By Media Staters – Staters Union
In the first amendment of the american constitution, all media is given the right to free speech and the freedom of press. The more controversial question within this is where do you draw the line? What should the media have jurisdiction over and to what extent do outside factors have control over the press? I think before answering these questions, it’s essential to look at that the main focuses of media. In media, the main goals are to spread and draw attention to the truth. Obviously, these focuses don’t do justice to all that the media does. The media is a continuously operating voice for the people that will not forfeit what the people want for compensation. But, these goals essentially encompass what the media strives to accomplish.

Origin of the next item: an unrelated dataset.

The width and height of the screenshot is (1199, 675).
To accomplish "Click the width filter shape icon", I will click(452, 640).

So where do you draw the line? A simple answer would be to say that media has jurisdiction over everything that’s the truth. But, should the truth be spread if it will endanger the well-being of the company? Should the truth be spread if it is going to physically endanger someone? There are many specifics that go into and answering this question but, I believe as long as physical endangerment is not involved (and it rarely would be), media has the right to spread anything that preaches the truth. These limits are crucial because freedom without order is anarchy. This also coincides with censorship over certain topics. If we didn’t believe that some topics were inappropriate for certain ages or certain people, we would let our children watch Top Gun or Grand Theft Auto. The factor of the audience and who the media is reporting for is also has to be taken into account. If you’re a journalist from Complex and are writing consistently about hip hop music, you have some leeway.

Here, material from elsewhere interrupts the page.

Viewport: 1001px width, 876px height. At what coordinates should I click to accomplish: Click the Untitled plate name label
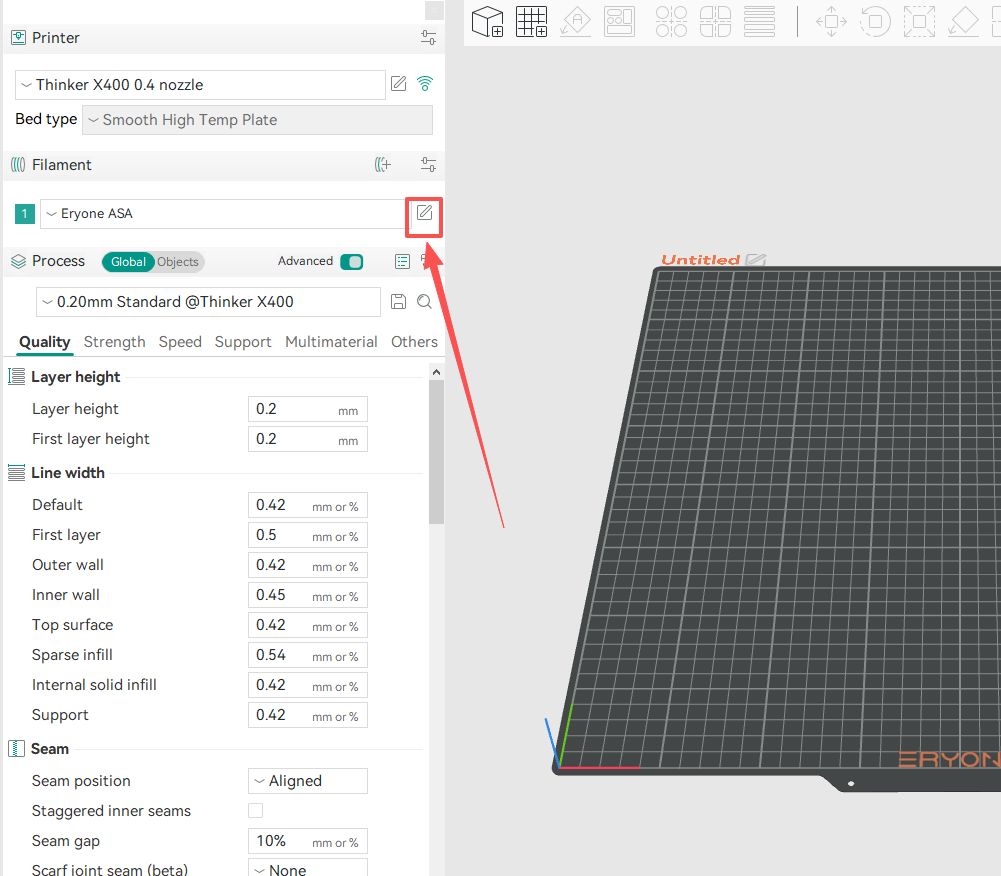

As technology progresses and the world changes around us, there is certainly room for discussion. Advertisements increase media revenue and promote the idea of “click-baiting”. As soon as you open a website, they begin to make money. As long as they can get you to click on the website, they will make money. This doesn’t mean that the article itself can be awful. It just means that the magnitude of a title has changed the media game significantly, especially since it’s directly related to revenue.